Learning to Teach, and Teaching to Learn – #4 by Mario Toon
As we’re counting down to the final few weekends of our YTT journey, we did a revision on teaching techniques for yoga classes.
I’ve always been intrigued by the idea of “Teaching”. Not as a person in the position of teacher, but the act of passing down knowledge to others through ways both conventional and unorthodox. I’ve been lucky enough to have met a few teaching role models throughout my life, and they have always given me the motivation to teach, to pass down what I have learnt on to others, and learn from others during the process of teaching.
Having been an adjunct professor and a professional mentor in my short artistic career, I have always felt an immense sense of enjoyment and achievement when results showed. For me, the skill of teaching art was all about visual stimulation: when students got mentally exhausted halfway through class, I’d pull up a few pieces of artwork, get them all hyped up by telling them once they mastered the different art techniques this class, they could achieve similar results. As a professional mentor the process was slightly different; mentees knew what they needed from me, be it hands-on tutoring, or a piece of professional advice when they’re going through a tough time.
I don’t think I’ve ever felt nervous teaching art before, even when talking to a room full of industry veterans. “Every artist has a different approach, and while the process is important, what matters the most is the end result,” I’d say to colleagues that challenge my methods. “It is our responsibility as artists to inspire and ignite the audiences’ imaginations, and it’ll be a job well done when consumers get excited by the art we do, no matter the approach.”
Teaching yoga, though, is a whole new ball game. Granted, I haven’t had much experience in teaching yoga yet, but I’ve already spotted a few major differences. My philosophy in art is that the process doesn’t matter as much, as long as the final outcome is as desired. Process in Yoga, on the other hand, is what matters the most. Every body has its own unique history, be it a condition since birth, physical injuries, or just simple bodily wear and tear, we are all different, and therefore the process is what matters the most.

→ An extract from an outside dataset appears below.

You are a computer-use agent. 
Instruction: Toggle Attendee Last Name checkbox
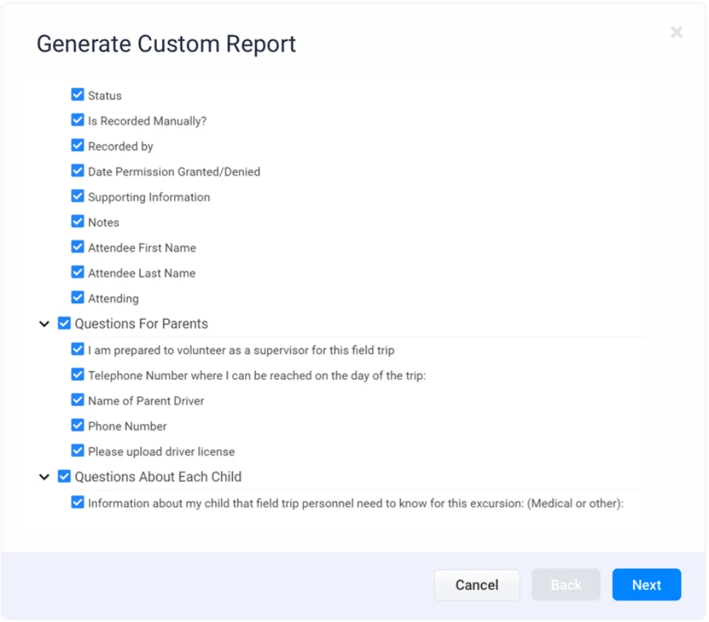77,273
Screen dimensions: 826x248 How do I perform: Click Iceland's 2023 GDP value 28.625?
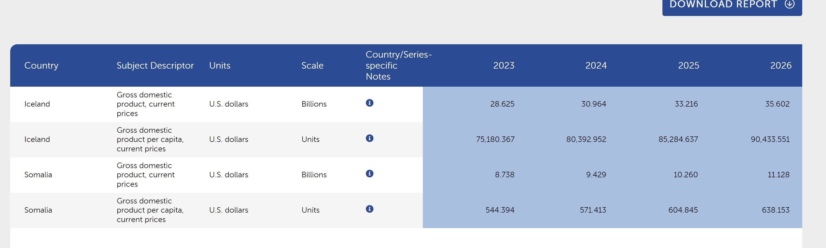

And since we’re all different, the process is important in order to practice yoga properly and safely.
There are, however, also many similarities between the processes of teaching these two vastly different subjects, and the most important one, in my opinion, is the opportunity to learn from students. As peoples’ bodies are different, so are their physical attributes and the biggest I have experienced so far are differences between male and female students. Women are generally more flexible, and men are generally more muscular, and with many in between challenging the stereotypes, the Whats and Hows to teach will differ. It is an area which I’m really looking forward to learning more as I get more experience teaching.
I had the great opportunity of taking over a short part of Alexis’ Beginner Core class last Monday, and it made me realise how big of a difference it was between a yoga instructor and a practitioner. Everything had to be done with precision and a clear mind, and I magnificently struggled with both. Through out warm-ups and Surya Namaskar I experienced a vicious cycle of mini panic attacks that shortly happens after brain farts, which came after panicking. It was, however, a great learning experience which I am really thankful for.
As we’re nearing the end of the YTT, I’m looking forward to more teaching opportunities ahead, passing down all the valuable knowledge I’ve gotten through my yoga journey, and learning even more as I go on.